The differentiation of B cells both from germinal centers (switched memory B cells) and from the recirculating pool of the MZ phenotype (IgM memory B cells) has been proposed to make an important contribution to the repertoire of B cells that respond to polysaccharide antigens [17].

Our results show overall trends in the levels of memory B cells in normal and patient groups, as well as the presence of very low or very high levels in some individuals in each group. Our normal children (controls) show percent ranges of both switched memory and IgM memory B cells, comparable to those in previous studies [4, 18, 19].

Our results show that controls and patients with recurrent respiratory infections without SAD are very similar and lack individual low values, while patients with SAD, as a group, clearly tend to have lower switched memory B cells. The percentages of class-switched memory B cells in these patients are clearly abnormal; the lowest values are found in the PPV-SAD group, reinforcing our observation that PPV-SAD and PCV-SAD are due to differences in activation pathways.

The difference in IgM memory B cells between controls and patients with recurrent infections suggests that the latter can respond to infections by increasing some cells involved in antibody production. Both controls and patients with SAD have lower IgM memory B cells and a significant proportion of very low individual values. Recent reports indicate that IgM memory B cells are absent in cord blood, slowly increase during the first year of life, and continue to increase with age [15]. The presence of very low values in SAD patients in our study now raises the question of whether the low levels in these clinically different groups are due to the same cause. It could be that some SAD patients are unable to respond with increased IgM memory B cells, while normal children may not be as stimulated as are patients with recurrent infections without SAD. The much lower levels of IgM memory B cells in PPV-SAD patients seems to suggest that this group may have a defect in the development pathway for IgM memory B cells.

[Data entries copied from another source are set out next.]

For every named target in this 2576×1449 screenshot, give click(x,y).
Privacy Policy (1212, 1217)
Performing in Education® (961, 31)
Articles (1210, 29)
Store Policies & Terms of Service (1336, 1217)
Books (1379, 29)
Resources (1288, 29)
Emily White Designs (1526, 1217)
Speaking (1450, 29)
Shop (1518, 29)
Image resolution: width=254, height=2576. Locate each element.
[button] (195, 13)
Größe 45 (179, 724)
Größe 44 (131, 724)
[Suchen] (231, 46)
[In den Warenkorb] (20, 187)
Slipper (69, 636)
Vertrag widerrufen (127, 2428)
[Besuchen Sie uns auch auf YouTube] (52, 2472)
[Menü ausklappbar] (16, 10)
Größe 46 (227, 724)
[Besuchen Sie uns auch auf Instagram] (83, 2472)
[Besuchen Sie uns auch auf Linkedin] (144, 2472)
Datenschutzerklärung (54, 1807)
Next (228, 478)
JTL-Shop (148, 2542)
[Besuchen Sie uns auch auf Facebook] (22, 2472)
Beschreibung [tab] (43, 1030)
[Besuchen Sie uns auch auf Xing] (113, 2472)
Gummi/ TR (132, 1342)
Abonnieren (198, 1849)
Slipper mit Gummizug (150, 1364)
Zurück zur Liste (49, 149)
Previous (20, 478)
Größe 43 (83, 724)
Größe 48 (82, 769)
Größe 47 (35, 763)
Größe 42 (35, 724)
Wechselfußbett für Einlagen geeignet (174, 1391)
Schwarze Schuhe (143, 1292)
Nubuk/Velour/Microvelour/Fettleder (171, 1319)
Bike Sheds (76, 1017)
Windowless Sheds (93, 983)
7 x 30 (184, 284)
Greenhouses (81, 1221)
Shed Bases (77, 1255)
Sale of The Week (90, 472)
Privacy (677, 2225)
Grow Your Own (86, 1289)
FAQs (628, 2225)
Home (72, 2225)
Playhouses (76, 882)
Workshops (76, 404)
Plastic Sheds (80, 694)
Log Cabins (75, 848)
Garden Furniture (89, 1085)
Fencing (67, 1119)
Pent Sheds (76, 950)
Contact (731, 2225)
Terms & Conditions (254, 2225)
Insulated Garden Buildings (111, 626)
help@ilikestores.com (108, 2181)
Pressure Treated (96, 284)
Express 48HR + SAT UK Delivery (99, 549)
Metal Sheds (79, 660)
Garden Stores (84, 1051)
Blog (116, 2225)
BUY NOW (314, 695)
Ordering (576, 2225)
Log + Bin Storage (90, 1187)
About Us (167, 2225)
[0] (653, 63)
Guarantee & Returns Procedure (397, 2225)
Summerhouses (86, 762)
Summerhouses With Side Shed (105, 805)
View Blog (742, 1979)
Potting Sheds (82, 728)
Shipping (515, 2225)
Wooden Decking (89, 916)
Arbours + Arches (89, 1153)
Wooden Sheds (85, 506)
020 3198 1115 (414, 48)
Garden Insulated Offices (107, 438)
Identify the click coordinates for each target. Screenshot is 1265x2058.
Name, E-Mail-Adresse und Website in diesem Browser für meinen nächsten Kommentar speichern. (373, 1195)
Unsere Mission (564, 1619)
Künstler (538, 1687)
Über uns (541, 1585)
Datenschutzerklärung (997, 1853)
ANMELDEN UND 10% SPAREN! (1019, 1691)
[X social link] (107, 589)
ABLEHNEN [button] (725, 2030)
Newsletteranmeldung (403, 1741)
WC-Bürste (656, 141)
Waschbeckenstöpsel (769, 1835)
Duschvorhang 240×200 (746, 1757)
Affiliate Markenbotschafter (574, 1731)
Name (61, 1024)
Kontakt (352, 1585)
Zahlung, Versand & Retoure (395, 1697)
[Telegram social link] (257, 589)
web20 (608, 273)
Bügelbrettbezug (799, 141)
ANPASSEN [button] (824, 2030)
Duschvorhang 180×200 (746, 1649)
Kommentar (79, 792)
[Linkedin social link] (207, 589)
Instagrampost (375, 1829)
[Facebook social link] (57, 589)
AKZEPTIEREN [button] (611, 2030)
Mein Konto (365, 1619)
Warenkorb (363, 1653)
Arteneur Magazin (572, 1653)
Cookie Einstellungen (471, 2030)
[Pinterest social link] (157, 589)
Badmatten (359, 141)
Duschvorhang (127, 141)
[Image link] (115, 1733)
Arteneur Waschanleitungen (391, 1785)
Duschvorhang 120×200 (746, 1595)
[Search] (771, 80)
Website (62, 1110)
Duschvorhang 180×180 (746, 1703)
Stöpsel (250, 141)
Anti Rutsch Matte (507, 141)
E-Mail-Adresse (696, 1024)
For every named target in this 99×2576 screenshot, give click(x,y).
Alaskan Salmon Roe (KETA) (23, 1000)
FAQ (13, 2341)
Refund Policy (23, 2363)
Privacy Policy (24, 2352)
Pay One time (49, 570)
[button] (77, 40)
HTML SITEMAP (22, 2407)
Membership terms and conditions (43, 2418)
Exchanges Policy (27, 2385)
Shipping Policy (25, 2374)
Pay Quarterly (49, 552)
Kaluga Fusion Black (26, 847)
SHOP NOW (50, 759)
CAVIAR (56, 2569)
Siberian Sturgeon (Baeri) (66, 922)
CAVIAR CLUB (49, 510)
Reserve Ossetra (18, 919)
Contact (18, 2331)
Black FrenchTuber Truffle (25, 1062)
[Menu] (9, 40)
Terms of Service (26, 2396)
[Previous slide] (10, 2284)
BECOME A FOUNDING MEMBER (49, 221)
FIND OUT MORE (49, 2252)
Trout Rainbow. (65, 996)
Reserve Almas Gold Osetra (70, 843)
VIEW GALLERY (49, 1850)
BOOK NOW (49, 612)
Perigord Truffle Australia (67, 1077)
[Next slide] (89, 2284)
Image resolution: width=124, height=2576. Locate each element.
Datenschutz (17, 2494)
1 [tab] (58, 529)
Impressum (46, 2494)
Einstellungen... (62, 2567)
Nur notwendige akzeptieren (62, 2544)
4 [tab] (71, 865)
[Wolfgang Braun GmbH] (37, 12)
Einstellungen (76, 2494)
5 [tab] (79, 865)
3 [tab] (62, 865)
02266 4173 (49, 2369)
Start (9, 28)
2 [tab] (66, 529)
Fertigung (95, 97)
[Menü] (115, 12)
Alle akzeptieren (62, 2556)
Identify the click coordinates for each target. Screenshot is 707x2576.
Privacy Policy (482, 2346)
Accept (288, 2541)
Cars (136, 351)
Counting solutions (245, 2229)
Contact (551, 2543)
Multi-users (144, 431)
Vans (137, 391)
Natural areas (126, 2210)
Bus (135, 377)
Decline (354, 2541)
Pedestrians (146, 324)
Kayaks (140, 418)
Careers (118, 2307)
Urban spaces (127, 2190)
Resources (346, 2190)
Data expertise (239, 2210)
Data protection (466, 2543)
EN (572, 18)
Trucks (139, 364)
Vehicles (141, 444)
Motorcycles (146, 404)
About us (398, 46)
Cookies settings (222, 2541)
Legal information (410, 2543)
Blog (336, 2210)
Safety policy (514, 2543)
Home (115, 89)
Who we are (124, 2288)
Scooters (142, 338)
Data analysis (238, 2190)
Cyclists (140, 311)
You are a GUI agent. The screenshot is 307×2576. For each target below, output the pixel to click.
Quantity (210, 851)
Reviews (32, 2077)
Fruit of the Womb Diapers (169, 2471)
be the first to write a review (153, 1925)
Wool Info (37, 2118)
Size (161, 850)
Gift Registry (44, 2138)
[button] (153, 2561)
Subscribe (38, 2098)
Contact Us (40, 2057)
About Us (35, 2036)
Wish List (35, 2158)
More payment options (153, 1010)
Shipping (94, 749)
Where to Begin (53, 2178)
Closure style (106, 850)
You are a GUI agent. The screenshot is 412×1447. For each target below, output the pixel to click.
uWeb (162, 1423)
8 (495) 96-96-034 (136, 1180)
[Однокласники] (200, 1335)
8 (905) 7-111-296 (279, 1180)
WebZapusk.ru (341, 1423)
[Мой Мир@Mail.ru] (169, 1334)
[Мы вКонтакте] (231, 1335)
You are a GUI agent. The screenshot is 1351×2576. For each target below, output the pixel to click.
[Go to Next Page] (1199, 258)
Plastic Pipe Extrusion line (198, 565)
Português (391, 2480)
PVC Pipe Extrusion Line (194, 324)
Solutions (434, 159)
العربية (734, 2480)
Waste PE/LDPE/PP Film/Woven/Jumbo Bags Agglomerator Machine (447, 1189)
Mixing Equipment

Thus far, differences in antibody responses to polysaccharide and conjugate polysaccharide vaccines have been attributed to different antigen presentation mechanisms in each case [20, 21]. Our observation in SAD patients suggests that the development of the B-cell response may also play an important role that needs to be explored. In addition to this question, ongoing research in our laboratory aims to determine the prognostic implications of differences in switched and IgM memory B cells in a much larger cohort of controls and patients with SAD.